## Your objective
Find the lines below in which the string "computer" occurs. Copy each one.

## Stored data entries
++++++++++++++++++++

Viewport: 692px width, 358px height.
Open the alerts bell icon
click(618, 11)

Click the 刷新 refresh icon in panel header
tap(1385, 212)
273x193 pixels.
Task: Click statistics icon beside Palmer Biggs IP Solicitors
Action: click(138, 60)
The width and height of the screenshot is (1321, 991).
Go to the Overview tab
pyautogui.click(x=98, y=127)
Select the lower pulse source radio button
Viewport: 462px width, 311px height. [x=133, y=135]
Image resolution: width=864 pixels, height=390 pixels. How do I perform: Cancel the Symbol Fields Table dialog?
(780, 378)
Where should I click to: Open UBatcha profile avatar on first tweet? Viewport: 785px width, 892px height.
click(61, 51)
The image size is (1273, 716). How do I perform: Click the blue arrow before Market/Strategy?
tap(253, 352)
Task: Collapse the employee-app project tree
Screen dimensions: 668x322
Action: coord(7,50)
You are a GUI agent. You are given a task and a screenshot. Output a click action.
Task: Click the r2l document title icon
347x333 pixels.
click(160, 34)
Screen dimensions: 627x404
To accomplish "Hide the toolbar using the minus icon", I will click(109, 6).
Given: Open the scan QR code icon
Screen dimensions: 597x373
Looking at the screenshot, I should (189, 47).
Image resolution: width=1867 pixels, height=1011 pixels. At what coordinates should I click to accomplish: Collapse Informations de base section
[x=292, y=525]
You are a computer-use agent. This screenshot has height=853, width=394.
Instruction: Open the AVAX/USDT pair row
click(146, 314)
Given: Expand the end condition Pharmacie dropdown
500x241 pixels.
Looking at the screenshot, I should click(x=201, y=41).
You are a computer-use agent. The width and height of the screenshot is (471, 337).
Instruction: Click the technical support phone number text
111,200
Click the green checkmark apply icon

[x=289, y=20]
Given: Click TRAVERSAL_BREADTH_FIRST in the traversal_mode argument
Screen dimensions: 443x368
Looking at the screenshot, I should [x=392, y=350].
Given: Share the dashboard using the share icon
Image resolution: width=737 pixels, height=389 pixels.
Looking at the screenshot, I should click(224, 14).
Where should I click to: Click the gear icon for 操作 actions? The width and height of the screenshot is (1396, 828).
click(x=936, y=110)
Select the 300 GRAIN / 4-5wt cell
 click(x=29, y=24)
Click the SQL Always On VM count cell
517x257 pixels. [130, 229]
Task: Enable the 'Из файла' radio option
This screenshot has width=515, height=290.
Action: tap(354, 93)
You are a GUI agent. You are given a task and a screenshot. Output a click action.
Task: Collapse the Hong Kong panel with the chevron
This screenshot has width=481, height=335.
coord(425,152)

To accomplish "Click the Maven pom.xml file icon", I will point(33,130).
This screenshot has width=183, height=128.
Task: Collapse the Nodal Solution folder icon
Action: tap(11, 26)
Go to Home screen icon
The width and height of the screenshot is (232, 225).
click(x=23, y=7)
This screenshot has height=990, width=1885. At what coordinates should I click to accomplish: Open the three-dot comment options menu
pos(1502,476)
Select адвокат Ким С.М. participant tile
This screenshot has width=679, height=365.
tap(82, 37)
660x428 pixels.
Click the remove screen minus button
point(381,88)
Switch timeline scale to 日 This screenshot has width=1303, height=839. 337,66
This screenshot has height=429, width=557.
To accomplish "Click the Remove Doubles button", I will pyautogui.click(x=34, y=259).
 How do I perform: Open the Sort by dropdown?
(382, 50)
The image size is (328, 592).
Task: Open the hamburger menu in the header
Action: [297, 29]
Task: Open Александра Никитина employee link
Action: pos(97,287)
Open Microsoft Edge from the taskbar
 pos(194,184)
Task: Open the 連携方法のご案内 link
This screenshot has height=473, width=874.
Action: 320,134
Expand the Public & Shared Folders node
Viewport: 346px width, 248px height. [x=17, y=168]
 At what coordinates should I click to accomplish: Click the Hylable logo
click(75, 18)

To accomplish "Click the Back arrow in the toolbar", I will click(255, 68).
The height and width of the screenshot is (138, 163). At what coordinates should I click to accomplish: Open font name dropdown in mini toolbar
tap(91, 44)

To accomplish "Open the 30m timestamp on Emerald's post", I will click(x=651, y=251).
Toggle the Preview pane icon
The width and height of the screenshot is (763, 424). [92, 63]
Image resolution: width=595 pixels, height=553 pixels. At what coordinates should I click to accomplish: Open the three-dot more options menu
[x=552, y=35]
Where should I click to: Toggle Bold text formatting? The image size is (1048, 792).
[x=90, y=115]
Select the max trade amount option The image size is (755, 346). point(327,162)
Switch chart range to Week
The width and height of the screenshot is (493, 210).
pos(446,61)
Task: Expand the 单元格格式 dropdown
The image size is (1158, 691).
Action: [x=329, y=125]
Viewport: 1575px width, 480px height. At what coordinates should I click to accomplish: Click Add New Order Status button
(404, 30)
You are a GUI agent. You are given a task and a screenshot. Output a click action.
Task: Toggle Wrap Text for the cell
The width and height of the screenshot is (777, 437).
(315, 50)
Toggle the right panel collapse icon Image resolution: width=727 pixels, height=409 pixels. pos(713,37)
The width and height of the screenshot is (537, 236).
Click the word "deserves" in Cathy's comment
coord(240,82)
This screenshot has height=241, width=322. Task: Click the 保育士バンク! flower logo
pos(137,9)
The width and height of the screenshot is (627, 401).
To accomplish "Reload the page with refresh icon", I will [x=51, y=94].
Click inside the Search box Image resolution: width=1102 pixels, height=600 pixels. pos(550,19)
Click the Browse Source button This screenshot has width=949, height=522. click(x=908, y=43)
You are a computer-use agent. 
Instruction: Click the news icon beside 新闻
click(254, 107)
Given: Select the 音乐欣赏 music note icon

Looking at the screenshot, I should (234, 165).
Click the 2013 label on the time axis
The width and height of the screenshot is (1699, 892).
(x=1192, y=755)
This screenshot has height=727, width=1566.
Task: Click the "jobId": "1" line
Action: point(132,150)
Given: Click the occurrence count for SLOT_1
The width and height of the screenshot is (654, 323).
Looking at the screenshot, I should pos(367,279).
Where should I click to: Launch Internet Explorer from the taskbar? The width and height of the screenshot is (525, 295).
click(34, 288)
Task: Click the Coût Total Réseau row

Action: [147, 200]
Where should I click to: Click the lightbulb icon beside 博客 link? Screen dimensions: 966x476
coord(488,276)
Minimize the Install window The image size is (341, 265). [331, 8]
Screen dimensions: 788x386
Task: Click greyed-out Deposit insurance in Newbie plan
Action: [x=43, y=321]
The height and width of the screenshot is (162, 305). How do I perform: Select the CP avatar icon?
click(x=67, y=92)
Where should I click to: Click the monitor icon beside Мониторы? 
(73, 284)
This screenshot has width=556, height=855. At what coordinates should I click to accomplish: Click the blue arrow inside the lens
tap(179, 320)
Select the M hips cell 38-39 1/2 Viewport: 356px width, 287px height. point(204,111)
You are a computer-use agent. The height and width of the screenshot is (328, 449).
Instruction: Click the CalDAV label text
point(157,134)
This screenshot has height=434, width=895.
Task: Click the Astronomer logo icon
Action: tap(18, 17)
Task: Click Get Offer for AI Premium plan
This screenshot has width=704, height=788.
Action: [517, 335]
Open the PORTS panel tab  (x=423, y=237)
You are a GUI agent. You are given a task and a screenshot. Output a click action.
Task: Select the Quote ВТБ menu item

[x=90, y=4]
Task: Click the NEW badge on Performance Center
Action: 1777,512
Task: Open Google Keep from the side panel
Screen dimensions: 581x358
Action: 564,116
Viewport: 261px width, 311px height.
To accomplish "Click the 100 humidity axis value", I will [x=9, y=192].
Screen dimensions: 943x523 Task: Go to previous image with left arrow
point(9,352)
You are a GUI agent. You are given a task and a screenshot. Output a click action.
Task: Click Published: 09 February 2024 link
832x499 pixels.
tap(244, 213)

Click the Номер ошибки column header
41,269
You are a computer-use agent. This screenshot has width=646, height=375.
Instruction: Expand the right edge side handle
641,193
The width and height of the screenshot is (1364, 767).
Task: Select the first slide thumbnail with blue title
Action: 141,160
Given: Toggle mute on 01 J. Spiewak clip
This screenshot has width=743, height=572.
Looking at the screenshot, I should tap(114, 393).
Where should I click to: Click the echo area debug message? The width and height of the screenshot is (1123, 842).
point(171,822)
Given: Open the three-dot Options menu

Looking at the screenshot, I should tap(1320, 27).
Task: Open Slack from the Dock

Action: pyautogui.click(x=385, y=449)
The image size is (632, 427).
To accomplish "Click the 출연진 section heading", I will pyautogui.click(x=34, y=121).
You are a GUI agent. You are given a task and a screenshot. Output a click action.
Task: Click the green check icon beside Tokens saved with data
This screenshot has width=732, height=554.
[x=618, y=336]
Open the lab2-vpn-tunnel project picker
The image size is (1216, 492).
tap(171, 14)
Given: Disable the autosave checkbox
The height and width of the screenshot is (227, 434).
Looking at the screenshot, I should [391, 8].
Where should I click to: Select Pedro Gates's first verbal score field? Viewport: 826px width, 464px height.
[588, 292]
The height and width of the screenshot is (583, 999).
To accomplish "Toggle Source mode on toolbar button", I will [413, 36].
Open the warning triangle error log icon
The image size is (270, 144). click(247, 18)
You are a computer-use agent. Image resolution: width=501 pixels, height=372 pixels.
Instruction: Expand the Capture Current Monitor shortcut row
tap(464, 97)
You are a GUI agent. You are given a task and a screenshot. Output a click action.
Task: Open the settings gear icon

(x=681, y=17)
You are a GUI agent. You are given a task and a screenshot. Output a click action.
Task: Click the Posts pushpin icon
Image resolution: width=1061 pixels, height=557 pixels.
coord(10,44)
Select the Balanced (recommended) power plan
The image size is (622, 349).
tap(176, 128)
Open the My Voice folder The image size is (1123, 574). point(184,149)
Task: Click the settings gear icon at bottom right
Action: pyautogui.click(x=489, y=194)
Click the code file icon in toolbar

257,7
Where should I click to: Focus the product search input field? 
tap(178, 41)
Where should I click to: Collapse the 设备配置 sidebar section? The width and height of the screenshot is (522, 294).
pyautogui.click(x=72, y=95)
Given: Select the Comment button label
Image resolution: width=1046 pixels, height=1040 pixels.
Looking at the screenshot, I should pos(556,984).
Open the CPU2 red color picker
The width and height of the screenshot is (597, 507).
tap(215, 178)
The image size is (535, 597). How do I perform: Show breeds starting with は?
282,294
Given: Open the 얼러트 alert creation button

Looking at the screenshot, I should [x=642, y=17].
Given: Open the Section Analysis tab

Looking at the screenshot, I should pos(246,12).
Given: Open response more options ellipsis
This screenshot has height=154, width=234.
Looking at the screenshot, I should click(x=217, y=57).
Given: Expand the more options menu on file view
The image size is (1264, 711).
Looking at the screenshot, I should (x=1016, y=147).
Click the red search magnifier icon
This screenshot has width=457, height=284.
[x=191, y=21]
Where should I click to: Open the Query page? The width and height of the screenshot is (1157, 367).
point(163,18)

++++++++++++++++++++

## Solution
You are a computer-use agent. This screenshot has height=853, width=394.
You are a computer-use agent. The width and height of the screenshot is (471, 337).
You are a computer-use agent. 
You are a computer-use agent. The height and width of the screenshot is (328, 449).
You are a computer-use agent. This screenshot has width=646, height=375.
You are a computer-use agent. Image resolution: width=501 pixels, height=372 pixels.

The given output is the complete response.